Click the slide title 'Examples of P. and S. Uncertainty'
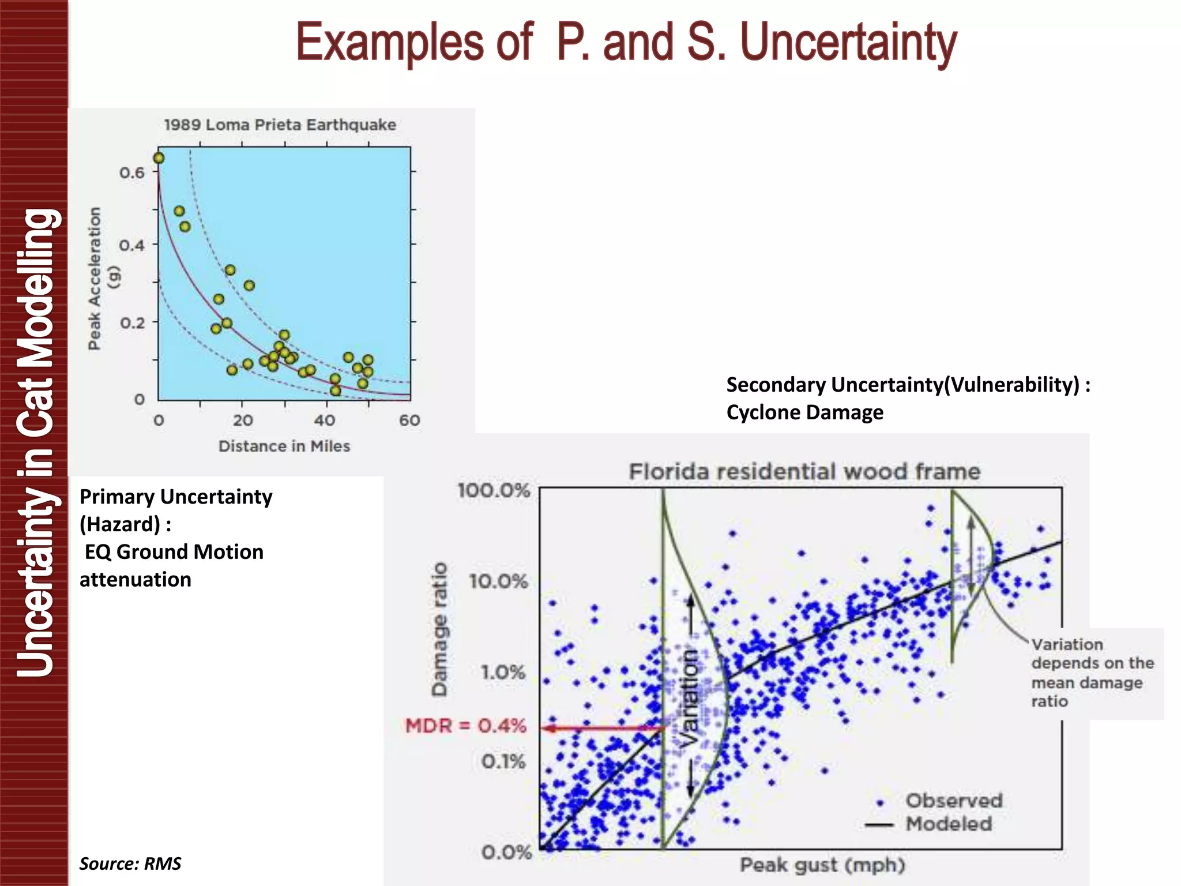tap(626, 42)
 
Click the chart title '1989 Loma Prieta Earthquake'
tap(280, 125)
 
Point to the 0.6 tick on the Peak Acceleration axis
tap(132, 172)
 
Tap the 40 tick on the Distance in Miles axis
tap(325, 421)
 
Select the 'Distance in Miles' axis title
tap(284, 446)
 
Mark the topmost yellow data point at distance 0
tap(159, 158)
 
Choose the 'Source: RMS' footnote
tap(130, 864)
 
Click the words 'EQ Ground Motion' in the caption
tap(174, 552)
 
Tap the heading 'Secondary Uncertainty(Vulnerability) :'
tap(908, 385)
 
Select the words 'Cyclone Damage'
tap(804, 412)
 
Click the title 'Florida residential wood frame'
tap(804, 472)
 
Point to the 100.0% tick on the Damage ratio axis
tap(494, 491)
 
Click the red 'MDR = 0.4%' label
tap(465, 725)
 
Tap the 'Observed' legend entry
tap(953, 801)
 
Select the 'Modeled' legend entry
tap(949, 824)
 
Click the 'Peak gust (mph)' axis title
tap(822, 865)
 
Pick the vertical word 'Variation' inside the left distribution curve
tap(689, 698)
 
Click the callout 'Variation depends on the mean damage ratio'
---
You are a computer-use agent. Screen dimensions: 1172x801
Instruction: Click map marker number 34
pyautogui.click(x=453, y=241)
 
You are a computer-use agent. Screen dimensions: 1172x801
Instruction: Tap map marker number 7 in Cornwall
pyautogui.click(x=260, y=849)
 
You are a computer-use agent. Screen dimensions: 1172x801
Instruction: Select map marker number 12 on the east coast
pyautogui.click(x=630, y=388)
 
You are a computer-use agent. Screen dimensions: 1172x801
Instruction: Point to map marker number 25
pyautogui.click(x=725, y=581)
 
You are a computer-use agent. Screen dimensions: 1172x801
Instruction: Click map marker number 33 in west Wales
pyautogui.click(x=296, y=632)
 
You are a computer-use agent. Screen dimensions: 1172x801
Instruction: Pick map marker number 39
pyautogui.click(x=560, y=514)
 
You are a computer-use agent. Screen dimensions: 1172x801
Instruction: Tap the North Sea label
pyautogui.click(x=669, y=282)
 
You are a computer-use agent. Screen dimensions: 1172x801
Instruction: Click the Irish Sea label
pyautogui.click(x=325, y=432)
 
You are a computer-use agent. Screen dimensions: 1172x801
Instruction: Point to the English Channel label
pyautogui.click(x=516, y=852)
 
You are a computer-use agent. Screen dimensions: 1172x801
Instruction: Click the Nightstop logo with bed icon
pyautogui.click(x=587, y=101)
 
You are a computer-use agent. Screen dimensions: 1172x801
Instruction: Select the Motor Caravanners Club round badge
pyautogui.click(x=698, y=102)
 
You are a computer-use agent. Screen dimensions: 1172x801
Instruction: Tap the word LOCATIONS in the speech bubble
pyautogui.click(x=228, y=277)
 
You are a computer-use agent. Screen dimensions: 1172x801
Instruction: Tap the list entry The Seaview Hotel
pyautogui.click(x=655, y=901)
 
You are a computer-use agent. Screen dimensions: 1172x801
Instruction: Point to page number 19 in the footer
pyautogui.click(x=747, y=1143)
---
● **Task description**
Retype the data between the lines holding "Pick the vertical" and "Click the callout", inclusive.

● **Solution for this problem**
Pick the vertical word 'Variation' inside the left distribution curve
tap(689, 698)
 
Click the callout 'Variation depends on the mean damage ratio'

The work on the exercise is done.